(Raw data)

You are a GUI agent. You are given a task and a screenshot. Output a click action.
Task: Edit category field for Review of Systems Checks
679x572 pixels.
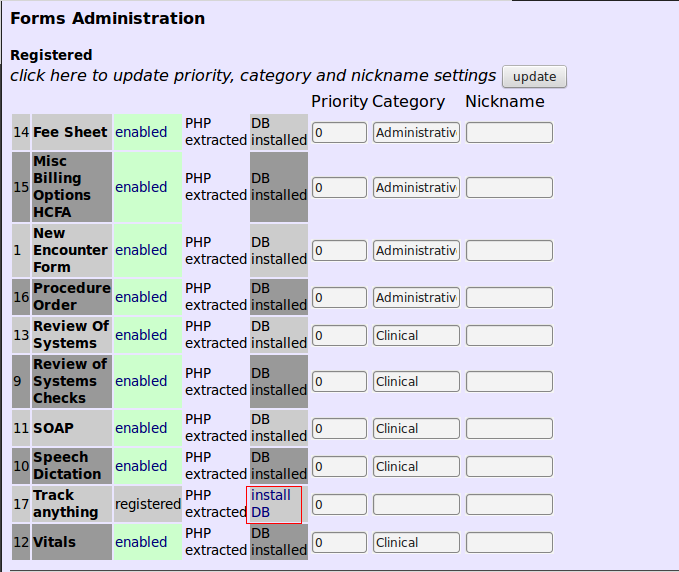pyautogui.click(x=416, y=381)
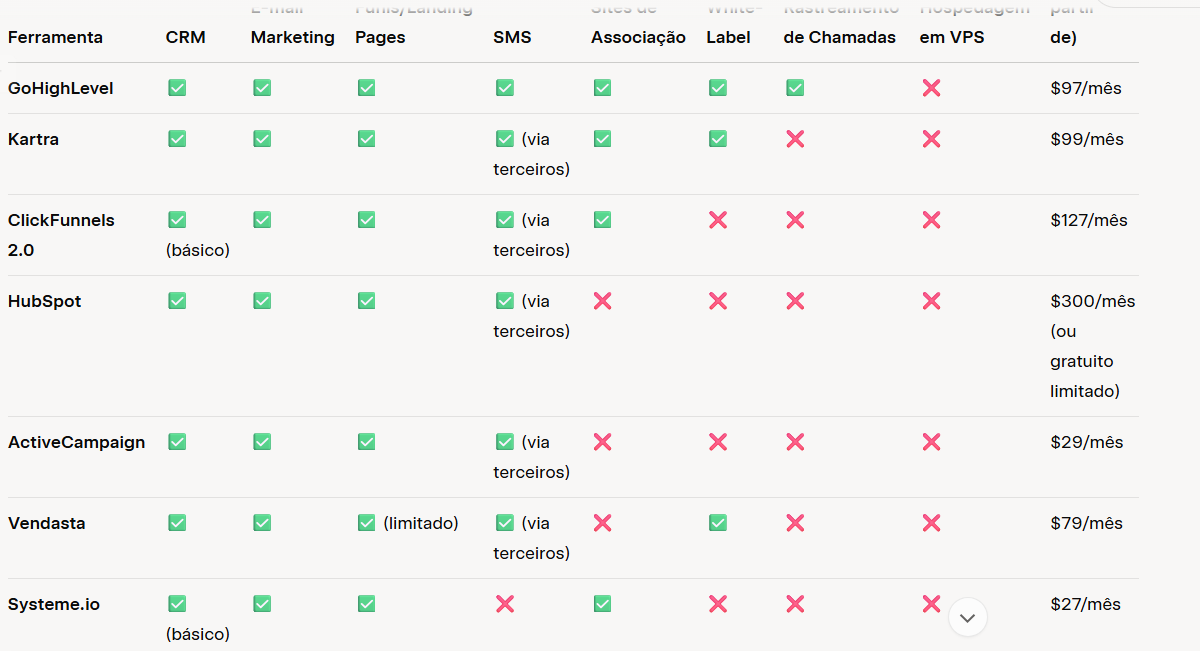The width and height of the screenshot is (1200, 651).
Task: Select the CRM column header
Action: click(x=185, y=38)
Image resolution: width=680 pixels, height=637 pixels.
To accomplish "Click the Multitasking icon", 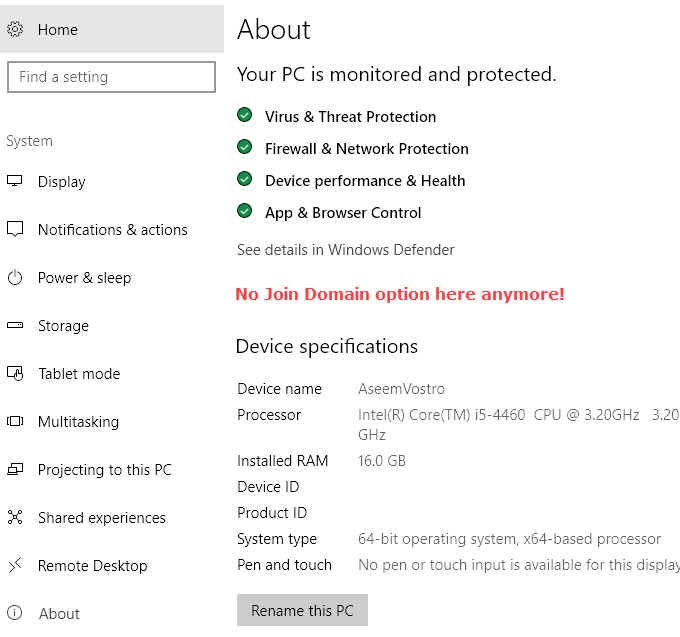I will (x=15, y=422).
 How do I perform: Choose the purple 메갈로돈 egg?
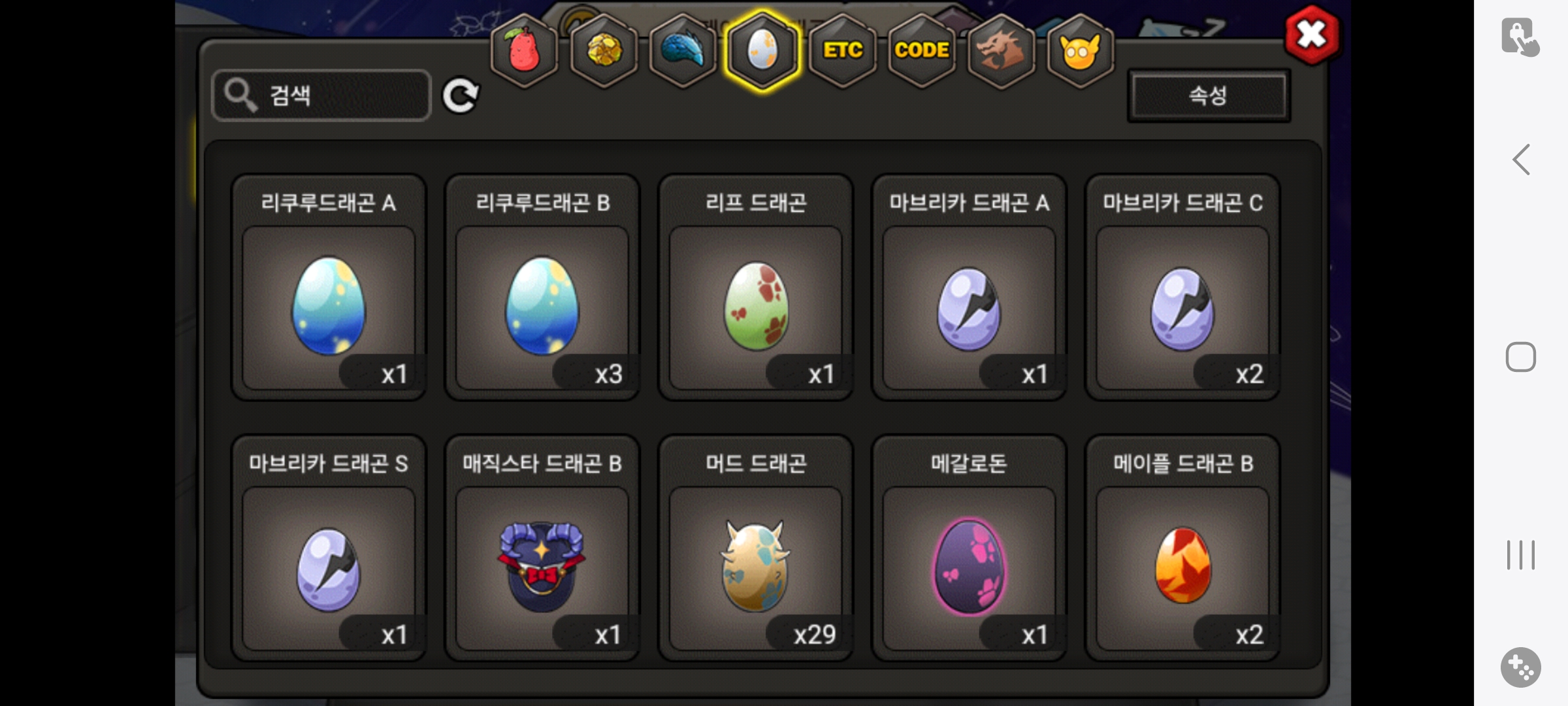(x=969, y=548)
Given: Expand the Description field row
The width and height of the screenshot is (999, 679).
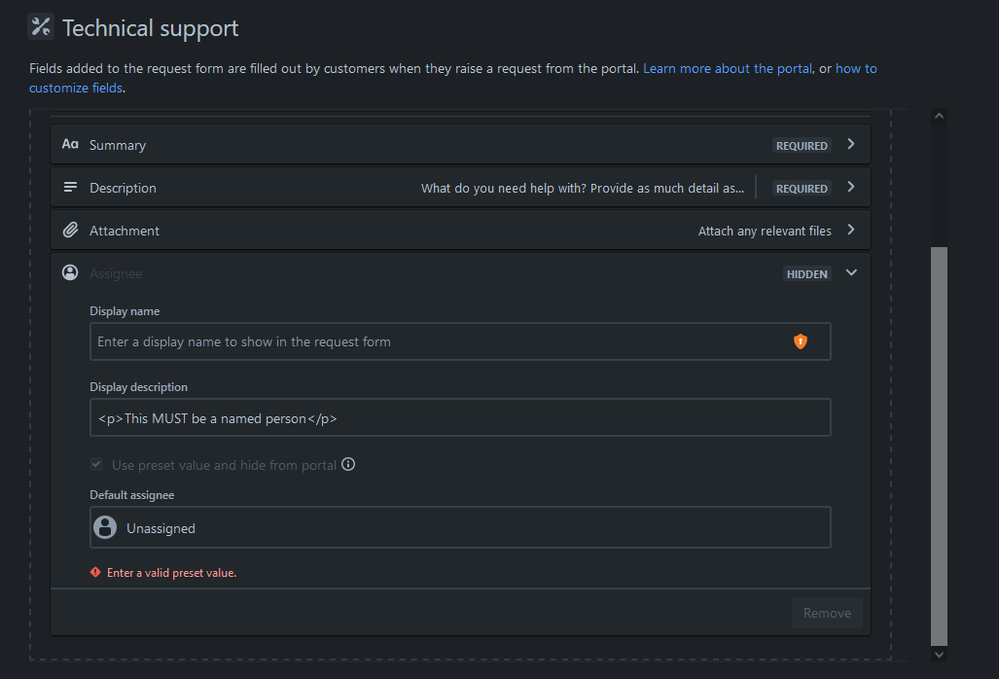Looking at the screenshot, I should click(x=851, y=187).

(End Raw data)

[Task goal]: Pull out the lines above in which the word "field" appears.

[Response to the task]:
Task: Edit category field for Review of Systems Checks
Given: Expand the Description field row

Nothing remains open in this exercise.